__EXERCISE 1__. Set down, word for word, the passage of the forum post about Auto Loader CSV ingestion from "The CSV files" up to and including "ingested) CSV file.".
__EXERCISE 2__.
Answer these questions using the forum post about Auto Loader CSV ingestion:
(a) Which service generates the CSV files?
(b) Where does the writer want to ingest the CSV data from?
(c) Which Auto Loader option does the writer propose as a solution?
__EXERCISE 3__. Write what comes next in the forum post about Auto Loader CSV ingestion, picking up after its final line.

__DOCUMENT EXTRACT__.
#####

Hello,
I am trying to ingest CSV data with Auto Loader from an Azure Data Lake. I want to perform batch ingestion by using a scheduled job and the following trigger:
.trigger(availableNow=True)
The CSV files are generated by Azure Synapse Link. If more than five minutes have passed since the last recorded change to a table in Microsoft Dataverse, a new CSV file gets written to the data lake recording the changes made. In the following five minutes, the new CSV file can still get rows inserted into it if a change to the table is made.
If Auto Loader gets triggered right after a new CSV file is created, it could potentially miss out on changes that will be written to the (now already ingested) CSV file.
A solution that I thought would work was to use Auto Loader with the
modifiedBefore
option, and specify a timestamp of
datetime.utcnow() - timedelta(minutes=5)

#####

__DATA__.
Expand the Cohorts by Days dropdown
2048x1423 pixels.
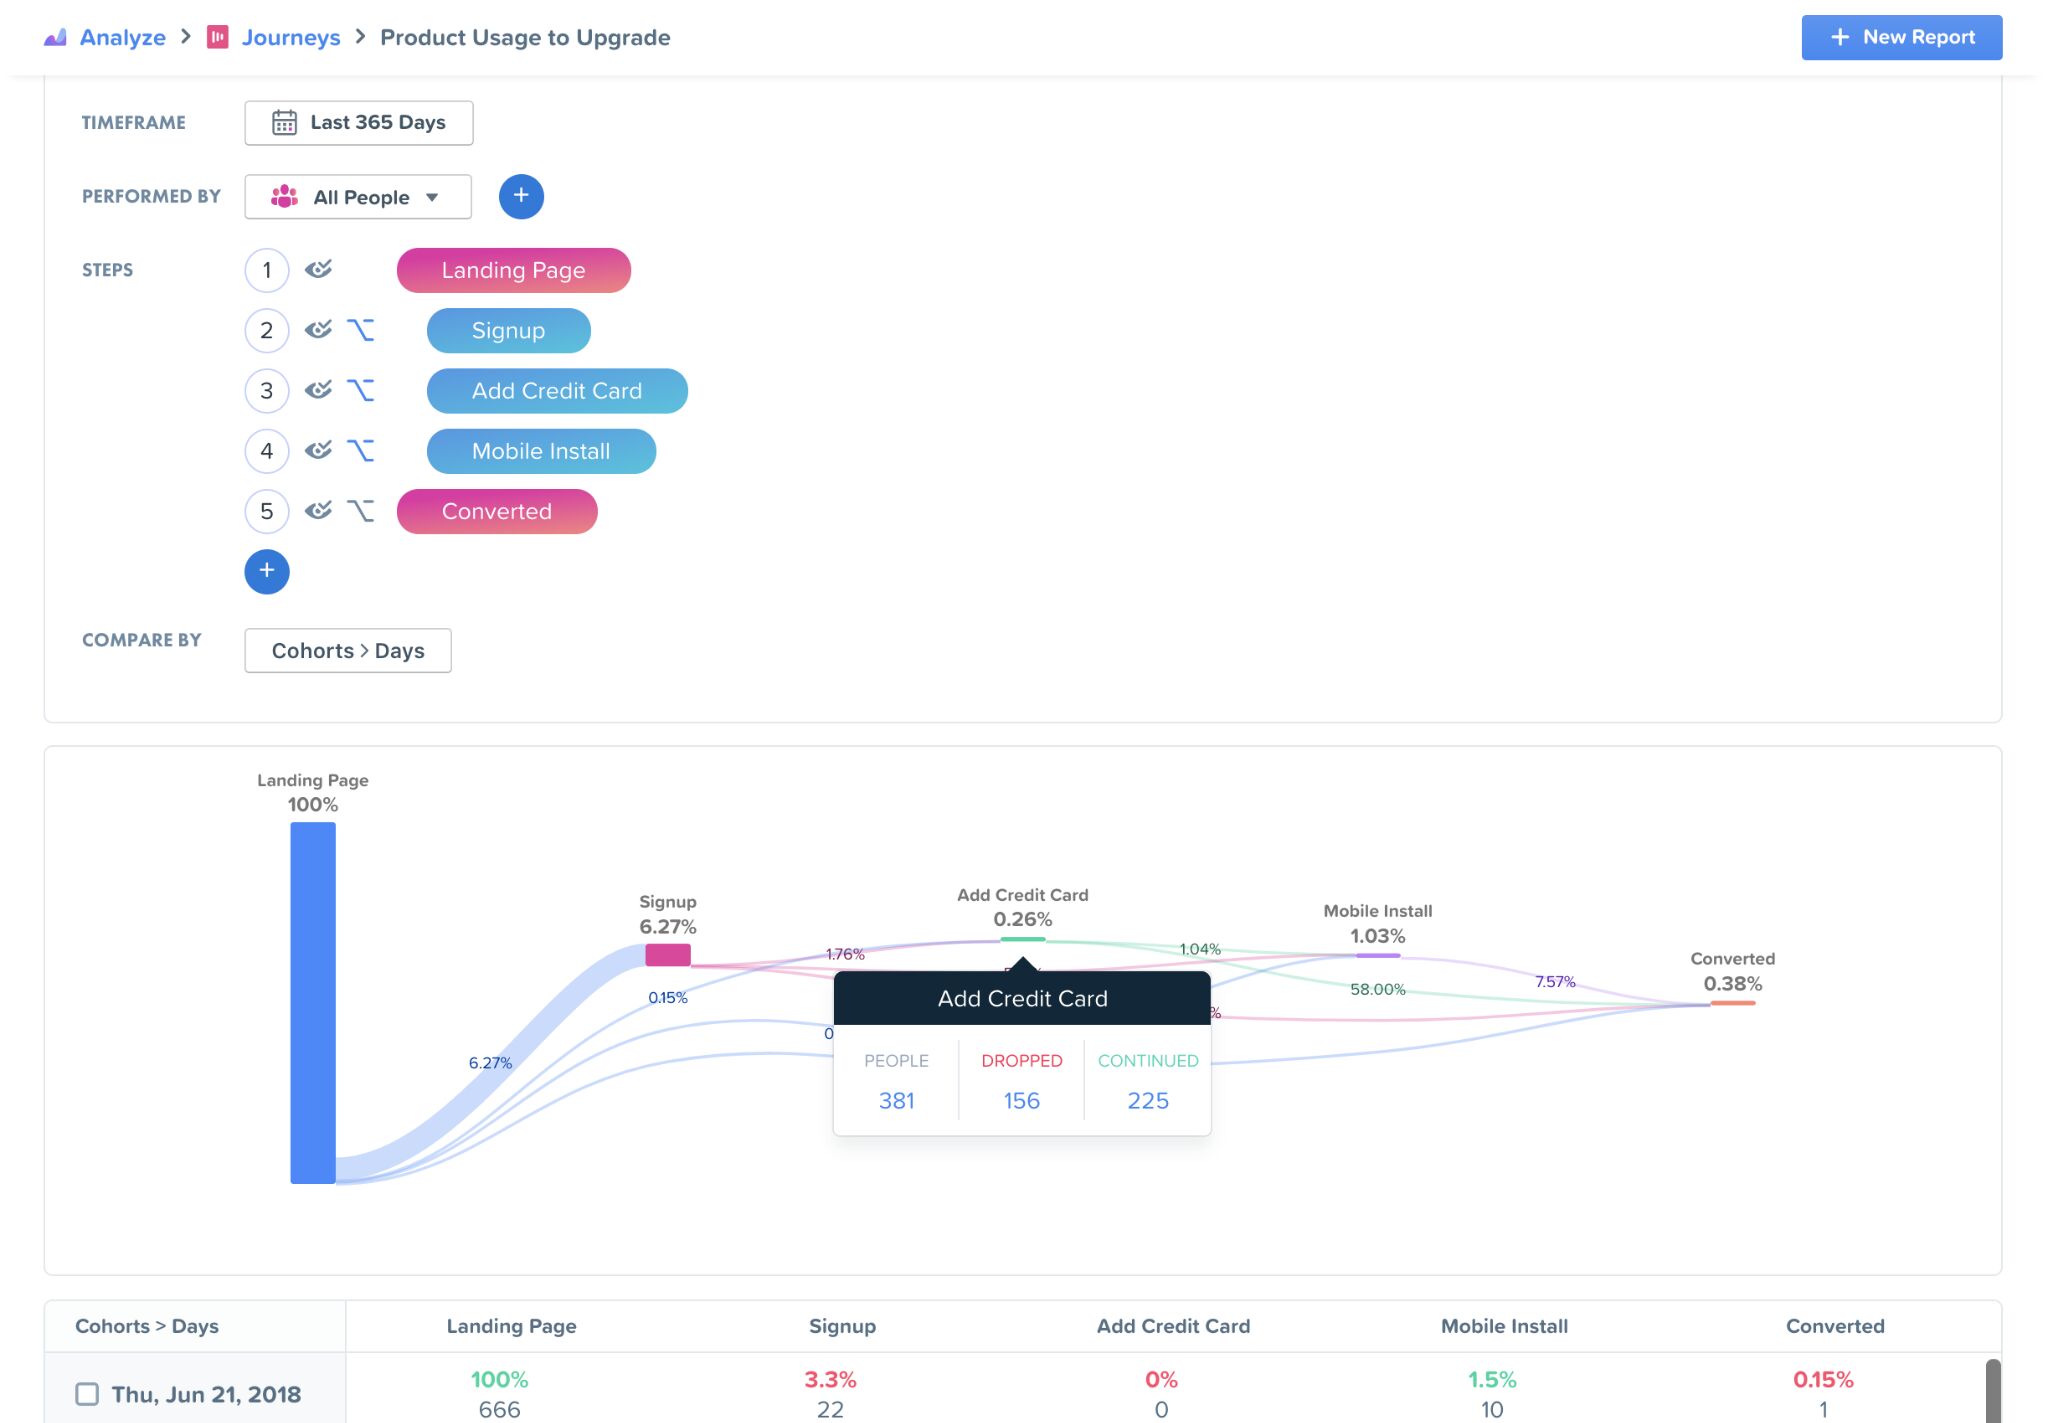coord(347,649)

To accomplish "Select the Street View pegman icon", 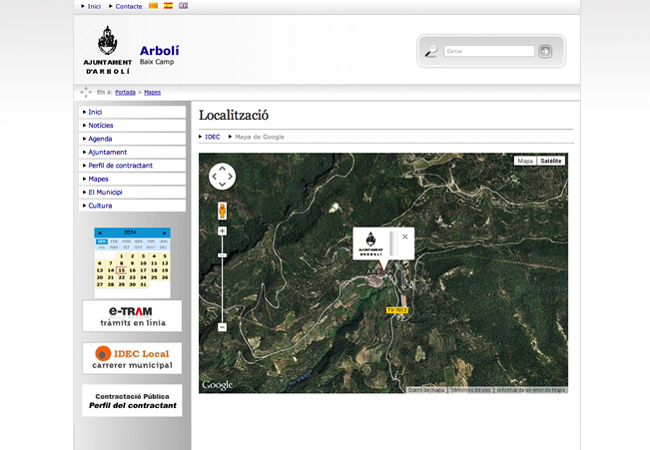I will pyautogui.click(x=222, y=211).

#####

__EXERCISE RESPONSE 1__.
The CSV files are generated by Azure Synapse Link. If more than five minutes have passed since the last recorded change to a table in Microsoft Dataverse, a new CSV file gets written to the data lake recording the changes made. In the following five minutes, the new CSV file can still get rows inserted into it if a change to the table is made.
If Auto Loader gets triggered right after a new CSV file is created, it could potentially miss out on changes that will be written to the (now already ingested) CSV file.

__EXERCISE RESPONSE 2__.
(a) Azure Synapse Link.
(b) An Azure Data Lake.
(c) The modifiedBefore option.

__EXERCISE RESPONSE 3__.
This seemed to work at first: a file that isn't older than five minutes is successfully ignored. However, when Auto Loader is run again later, it doesn't ingest the CSV file that was previously ignored. It seems that Auto Loader registers the CSV file (which was less than 5 minutes old during the initial run) and therefore doesn't ingest the file during the second run when the CSV file is now older than 5 minutes.
Is this the intended behavior of the use of the modifiedBefore option? Or are my observations wrong? If this is the intended behavior, are there any simple workarounds achievable by setting another option in Auto Loader?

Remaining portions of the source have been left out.